BEGIN
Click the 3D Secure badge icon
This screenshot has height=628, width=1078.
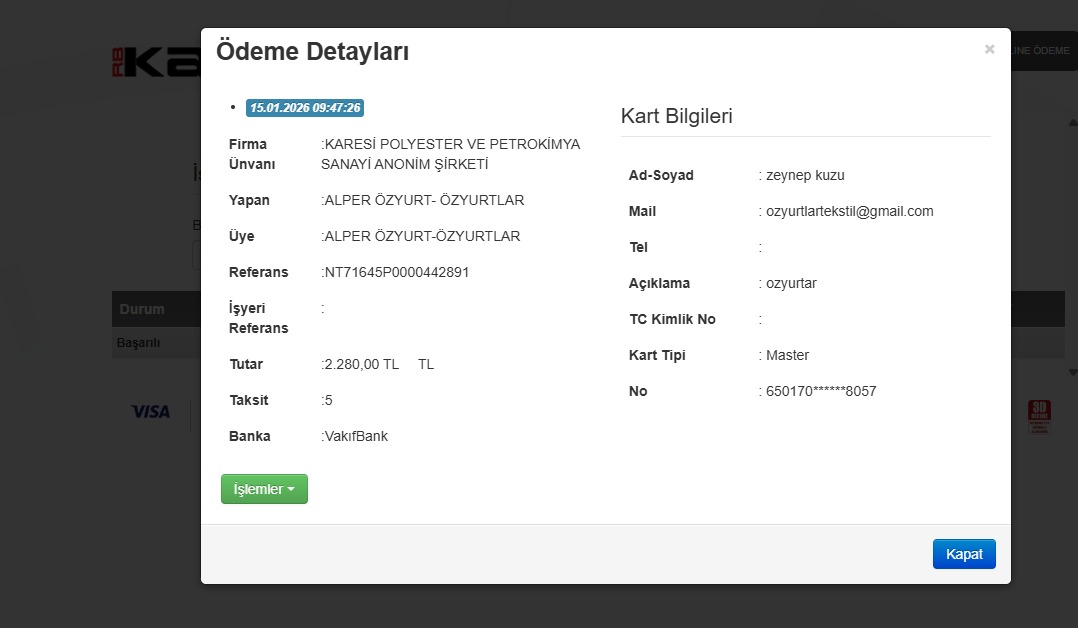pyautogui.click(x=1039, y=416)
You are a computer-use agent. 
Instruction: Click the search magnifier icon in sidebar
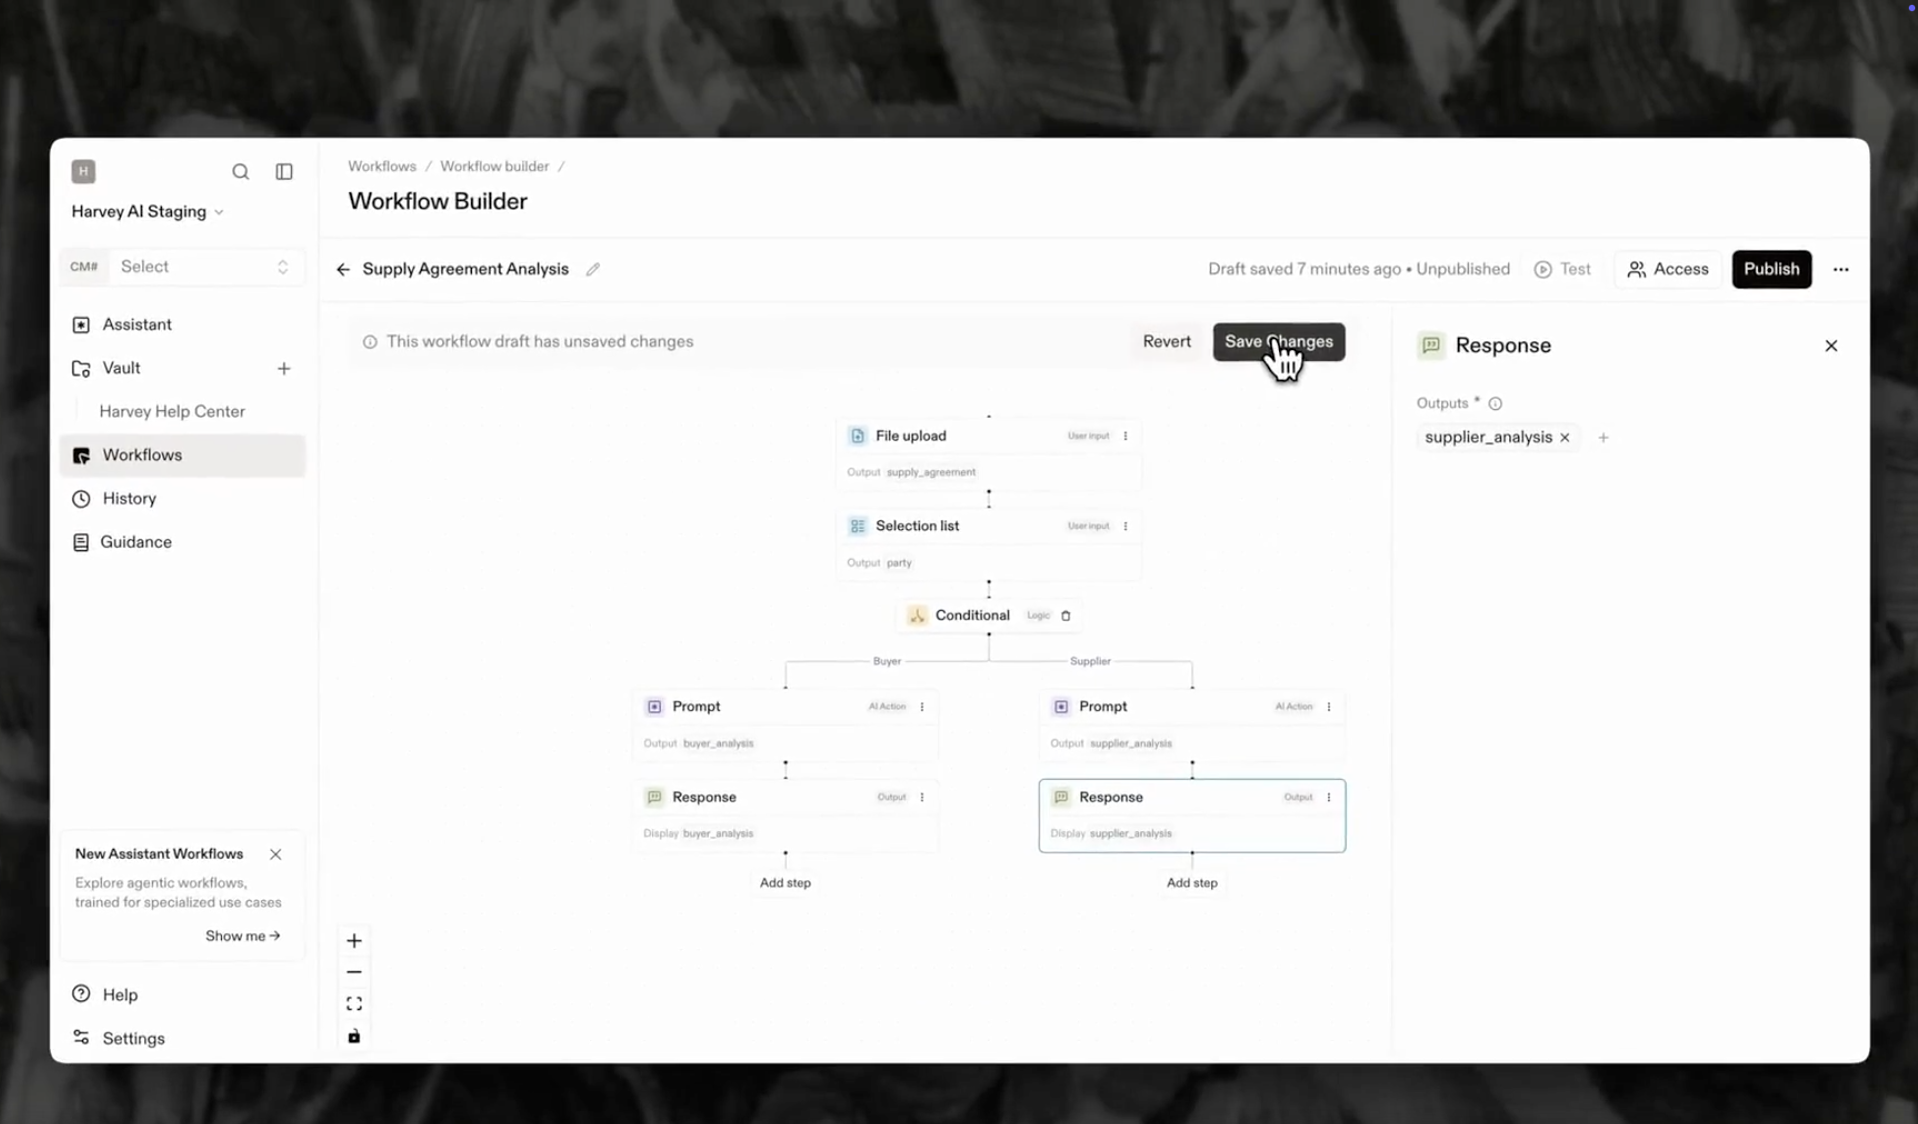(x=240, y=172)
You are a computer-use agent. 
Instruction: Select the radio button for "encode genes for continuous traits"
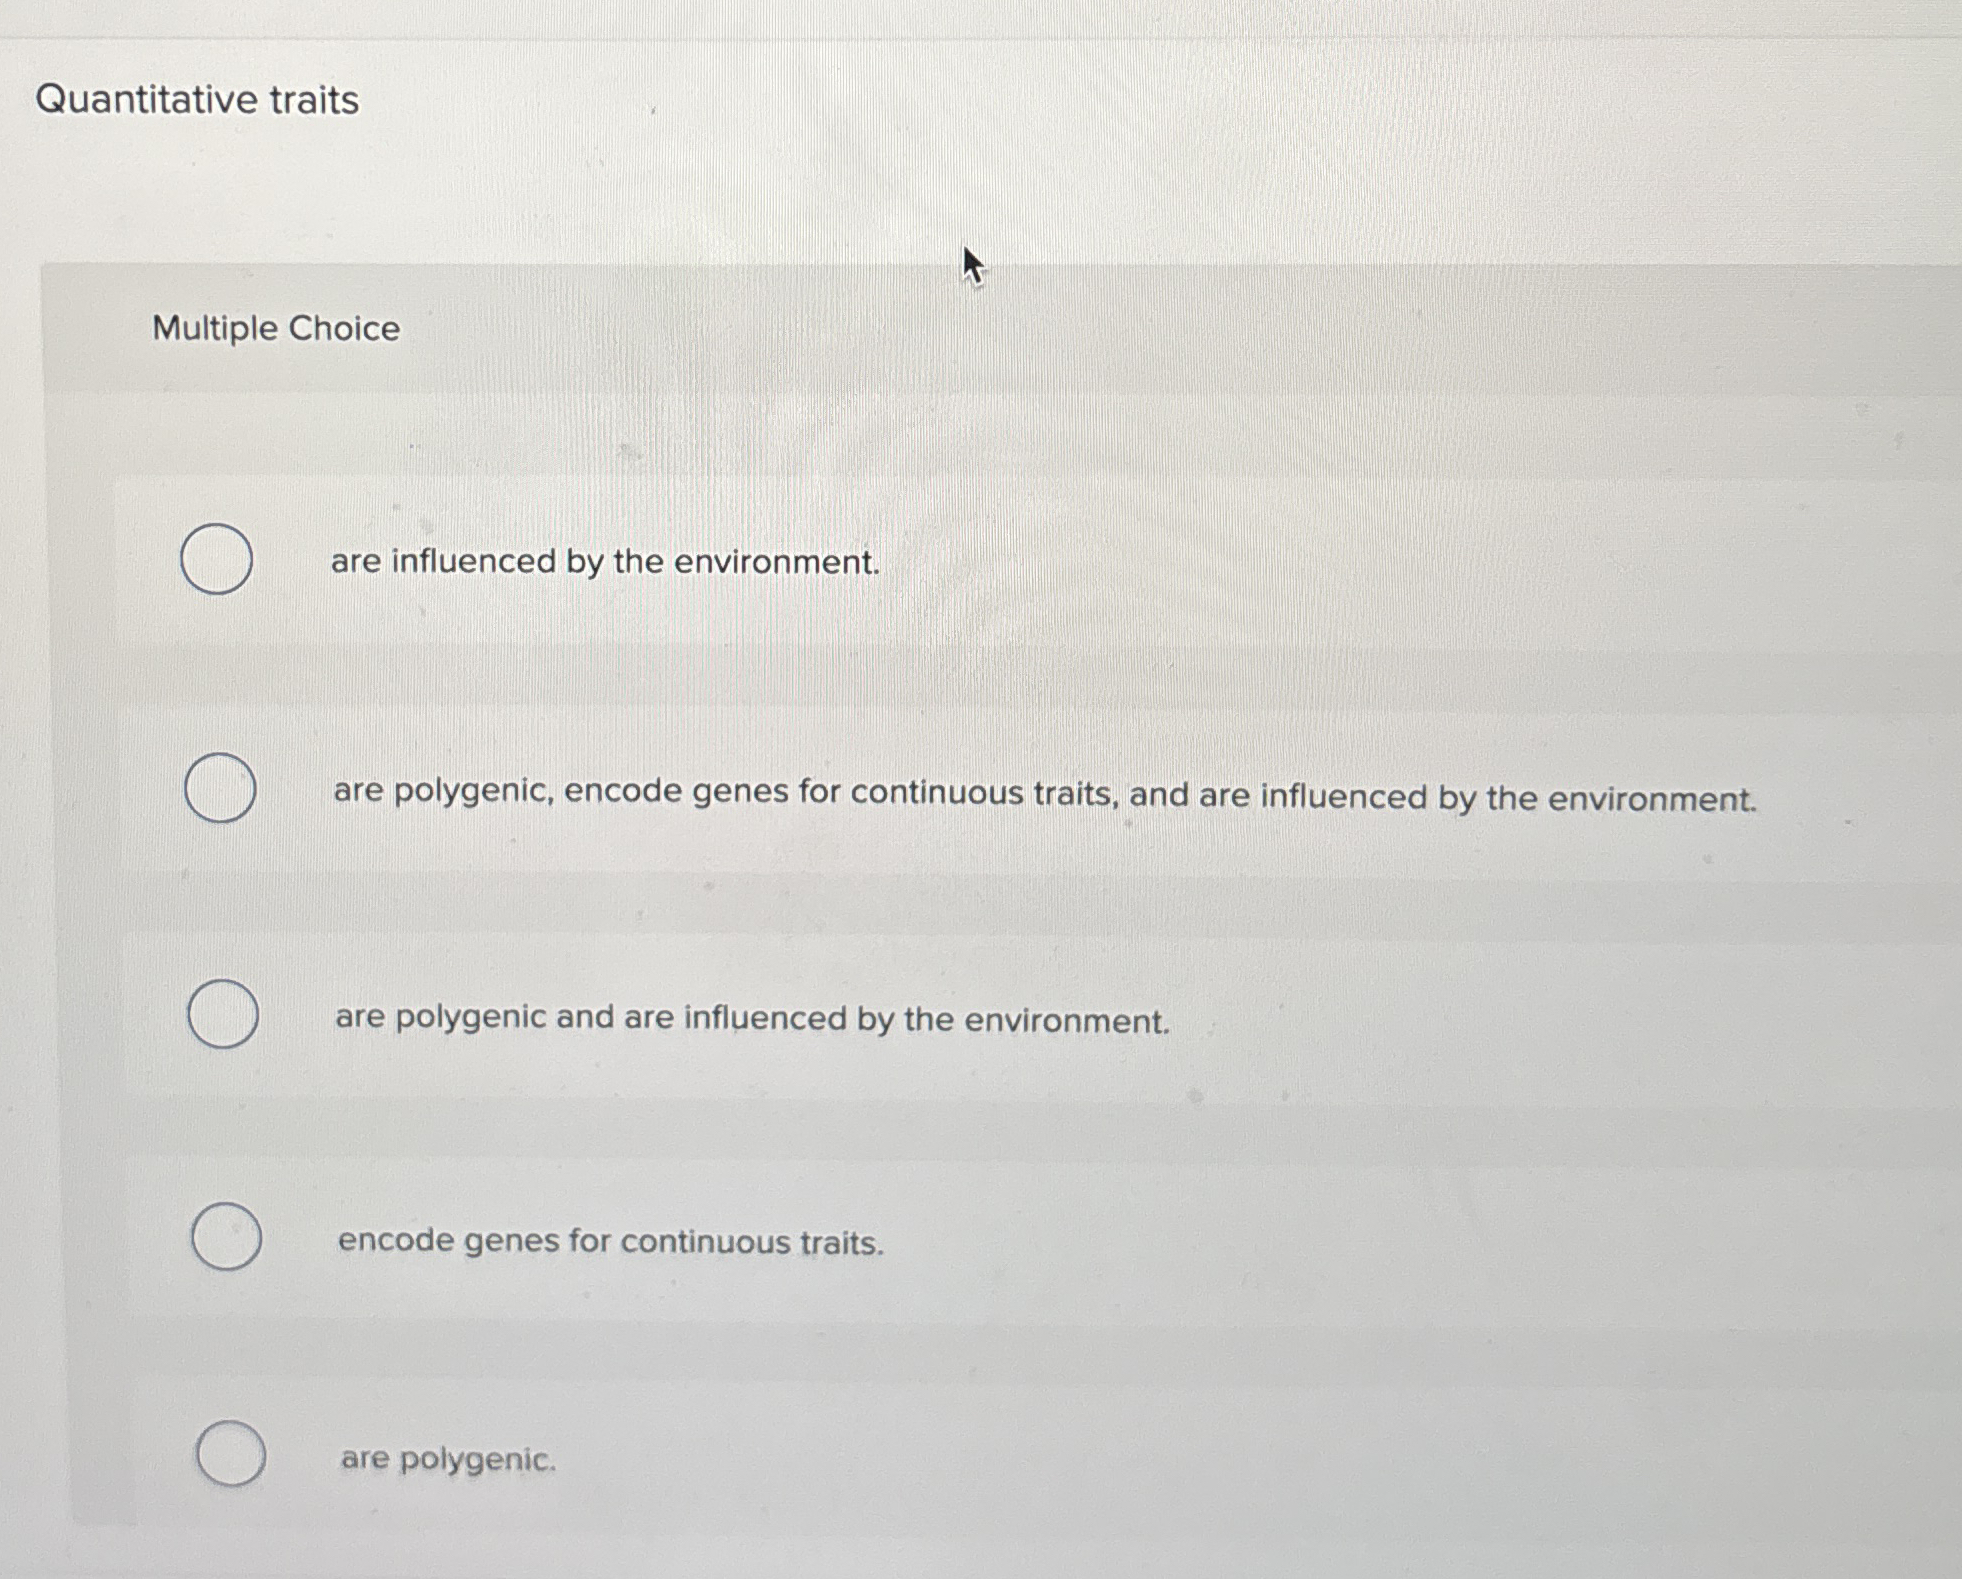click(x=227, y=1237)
END
WORK INSTRUCTION: The required output is each record above, reproduced exactly, without its pictures.

TASK SOLUTION:
Click the 3D Secure badge icon
This screenshot has height=628, width=1078.
pyautogui.click(x=1039, y=416)
You are a computer-use agent. 
Instruction: Click the search magnifier icon in sidebar
(x=240, y=172)
You are a computer-use agent. 
Instruction: Select the radio button for "encode genes for continuous traits"
click(x=227, y=1237)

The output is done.